AUSZUG ZUM LESEN »
Auf der Suche nach dem Grundton
Der Pfarrer stellte Bananenkisten voller Bücher vor die Tür. Und aus Alois Hotschnig wurde erst ein Viel-Leser und dann ein Autor. Morgen wird er mit dem Lavantpreis ausgezeichnet.
Ich glaube, er hat einen Vogel in mir gesehen, wollte mich hochschmeißen und genug Luft unter meinen Flügeln ausbreiten“, sagt Alois Hotschnig. Das ist eine – selbstredend – literarische Beschreibung, wie aus dem Ministranten in Oberdrauburg dank des Pfarrers ein hochgelobter Autor wurde. Und die Geschichte geht so: Pfarrer Josef Gabrucˇ, der sich sehr für die Jugend einsetzte, stellte eines Tages eine Bananenschachtel voller Bücher vor die Tür von Hotschnigs Elternhaus: „Er hat gesagt: Lies das. Und wenn dir etwas gefällt: Von allem gibt es mehr. Und in einem Jahr bekommst du eine neue Bananenschachtel mit Büchern.“Hotschnig hat dann diese Bananenschachtel unter das Bett geschoben und ignoriert. „Nach einem Jahr fragte er mich wirklich nach den Büchern und ich musste zugeben, dass ich nichts davon gelesen hatte. Er meinte nur: ,Macht nichts, ich habe wie versprochen eine neue Schachtel mit Büchern dabei.‘ Und aus lauter Scham habe ich begonnen zu lesen.“Und er hat nie wieder aufgehört: „Dass man mithilfe der Literatur dem gelebten Leben ins Auge schauen kann, war für mich eine Entdeckung“, erzählt der Kärntner Autor, der morgen mit dem Christine-Lavant-Preis ausgezeichnet wird.
Dieser Preis würdigt Autorinnen und Autoren, deren Werk einen hohen ästhetischen Anspruch mit humaner Haltung und gesellschaftskritischem Blick vereint. Oder, wie es die Jurorin und ORF-Literaturchefin Katja Gasser formuliert: „Alois Hotschnigs Werk nimmt sich der Menschen ungeschützt und zärtlich an.“
Dafür hat der 63-Jährige, der in Innsbruck und Landskron lebt, sich durchaus Christine Lavant als eine Inspiration genommen. Er hat zwar die Autorin nie persönlich kennengelernt, aber sie war in seinem Leben schon früh präsent. Und auch das hat mit Pfarrer Gabrucˇ zu tun. Dieser war nämlich mit dem Künstler Werner Berg befreundet, den wiederum eine enge Beziehung mit Christine Lavant verband: „Im Pfarrhof habe ich erstmals seine Holzschnitte gesehen und war fasziniert von diesen tiefen, dunklen Augen. Und weil ich so beeindruckt war, hat mir der Pfarrer Lavants ,Bettlerschale‘ in die Hand gelegt, wo auf dem Buchcover ein Holzschnitt der Autorin abgebildet war“, erinnert sich Hotschnig. Damals war er vielleicht zwölf Jahre alt und konnte mit dieser Literatur wenig anfangen: „Aber der Pfarrer hat mir daraus vorgelesen und über den Rhythmus der Sprache und die Melodik gesprochen. Ohne ihn wäre ich heute kein Autor“, ist er überzeugt.

DATEN ZUR ANALYSE »
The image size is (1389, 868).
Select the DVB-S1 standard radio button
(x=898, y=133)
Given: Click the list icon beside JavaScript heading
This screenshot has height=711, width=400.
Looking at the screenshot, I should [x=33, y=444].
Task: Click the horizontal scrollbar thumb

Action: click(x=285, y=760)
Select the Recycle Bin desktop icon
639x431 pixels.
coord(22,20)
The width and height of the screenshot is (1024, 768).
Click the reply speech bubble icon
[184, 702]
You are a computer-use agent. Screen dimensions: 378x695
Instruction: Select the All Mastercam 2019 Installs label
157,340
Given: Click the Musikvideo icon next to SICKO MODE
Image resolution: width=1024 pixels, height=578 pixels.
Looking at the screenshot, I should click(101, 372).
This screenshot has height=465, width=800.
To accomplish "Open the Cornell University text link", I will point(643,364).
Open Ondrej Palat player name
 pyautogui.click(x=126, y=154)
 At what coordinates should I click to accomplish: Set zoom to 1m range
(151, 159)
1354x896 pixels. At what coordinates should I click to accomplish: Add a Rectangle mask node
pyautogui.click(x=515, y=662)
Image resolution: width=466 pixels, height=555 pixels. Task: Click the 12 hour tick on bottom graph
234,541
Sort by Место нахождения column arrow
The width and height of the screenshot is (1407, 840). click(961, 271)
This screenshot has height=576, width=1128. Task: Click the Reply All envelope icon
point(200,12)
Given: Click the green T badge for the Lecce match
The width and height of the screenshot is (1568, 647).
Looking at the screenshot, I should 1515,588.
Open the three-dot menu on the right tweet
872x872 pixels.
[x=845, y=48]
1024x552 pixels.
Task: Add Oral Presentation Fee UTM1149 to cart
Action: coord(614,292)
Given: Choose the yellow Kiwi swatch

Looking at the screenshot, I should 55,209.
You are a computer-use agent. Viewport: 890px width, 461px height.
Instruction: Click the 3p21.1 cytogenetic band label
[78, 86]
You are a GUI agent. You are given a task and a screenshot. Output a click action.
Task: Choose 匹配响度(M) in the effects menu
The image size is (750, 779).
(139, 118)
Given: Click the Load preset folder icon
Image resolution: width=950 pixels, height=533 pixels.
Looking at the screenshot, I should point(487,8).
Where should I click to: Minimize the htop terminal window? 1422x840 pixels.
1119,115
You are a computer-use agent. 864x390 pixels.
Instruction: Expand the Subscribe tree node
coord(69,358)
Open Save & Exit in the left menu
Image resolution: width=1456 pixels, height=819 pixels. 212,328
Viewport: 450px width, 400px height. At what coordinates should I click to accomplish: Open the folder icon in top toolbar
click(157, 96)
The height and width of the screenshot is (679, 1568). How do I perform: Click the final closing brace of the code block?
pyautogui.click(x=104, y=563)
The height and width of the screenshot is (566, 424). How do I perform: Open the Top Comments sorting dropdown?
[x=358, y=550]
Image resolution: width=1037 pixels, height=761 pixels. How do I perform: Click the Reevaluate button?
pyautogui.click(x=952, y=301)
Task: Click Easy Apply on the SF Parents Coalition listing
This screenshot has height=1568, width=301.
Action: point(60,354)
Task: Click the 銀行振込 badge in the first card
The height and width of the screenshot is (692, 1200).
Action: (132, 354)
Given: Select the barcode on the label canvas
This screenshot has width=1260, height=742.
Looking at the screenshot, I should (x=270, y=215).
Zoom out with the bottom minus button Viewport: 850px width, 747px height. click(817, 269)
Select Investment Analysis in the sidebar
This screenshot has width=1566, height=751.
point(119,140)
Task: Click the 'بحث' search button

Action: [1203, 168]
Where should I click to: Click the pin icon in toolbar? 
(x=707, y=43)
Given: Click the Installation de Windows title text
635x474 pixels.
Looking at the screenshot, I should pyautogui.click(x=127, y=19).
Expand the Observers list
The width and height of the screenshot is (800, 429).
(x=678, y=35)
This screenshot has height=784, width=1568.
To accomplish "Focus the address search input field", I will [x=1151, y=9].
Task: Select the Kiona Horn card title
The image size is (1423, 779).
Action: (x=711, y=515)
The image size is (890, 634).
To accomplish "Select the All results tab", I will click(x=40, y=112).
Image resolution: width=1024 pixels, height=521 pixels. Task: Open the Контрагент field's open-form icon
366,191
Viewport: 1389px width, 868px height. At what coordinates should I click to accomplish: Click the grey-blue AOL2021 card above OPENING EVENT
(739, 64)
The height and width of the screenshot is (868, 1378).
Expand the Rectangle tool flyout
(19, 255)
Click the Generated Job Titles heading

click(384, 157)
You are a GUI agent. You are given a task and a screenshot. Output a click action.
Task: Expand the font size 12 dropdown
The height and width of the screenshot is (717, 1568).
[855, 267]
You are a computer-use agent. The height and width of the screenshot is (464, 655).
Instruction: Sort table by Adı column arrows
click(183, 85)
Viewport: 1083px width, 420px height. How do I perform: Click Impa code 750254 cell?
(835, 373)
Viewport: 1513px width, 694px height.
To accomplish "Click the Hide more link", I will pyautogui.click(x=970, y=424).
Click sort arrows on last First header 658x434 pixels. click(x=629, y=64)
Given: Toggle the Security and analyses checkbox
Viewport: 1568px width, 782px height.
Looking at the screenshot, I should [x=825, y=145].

WAS ZU TUN IST » Gib aus dem Text über Alois Hotschnig den Abschnitt von „Auf der Suche“ bis einschließlich „dem Lavantpreis ausgezeichnet.“ wortgetreu aus.

ANTWORT ZUR ÜBUNG »
Auf der Suche nach dem Grundton
Der Pfarrer stellte Bananenkisten voller Bücher vor die Tür. Und aus Alois Hotschnig wurde erst ein Viel-Leser und dann ein Autor. Morgen wird er mit dem Lavantpreis ausgezeichnet.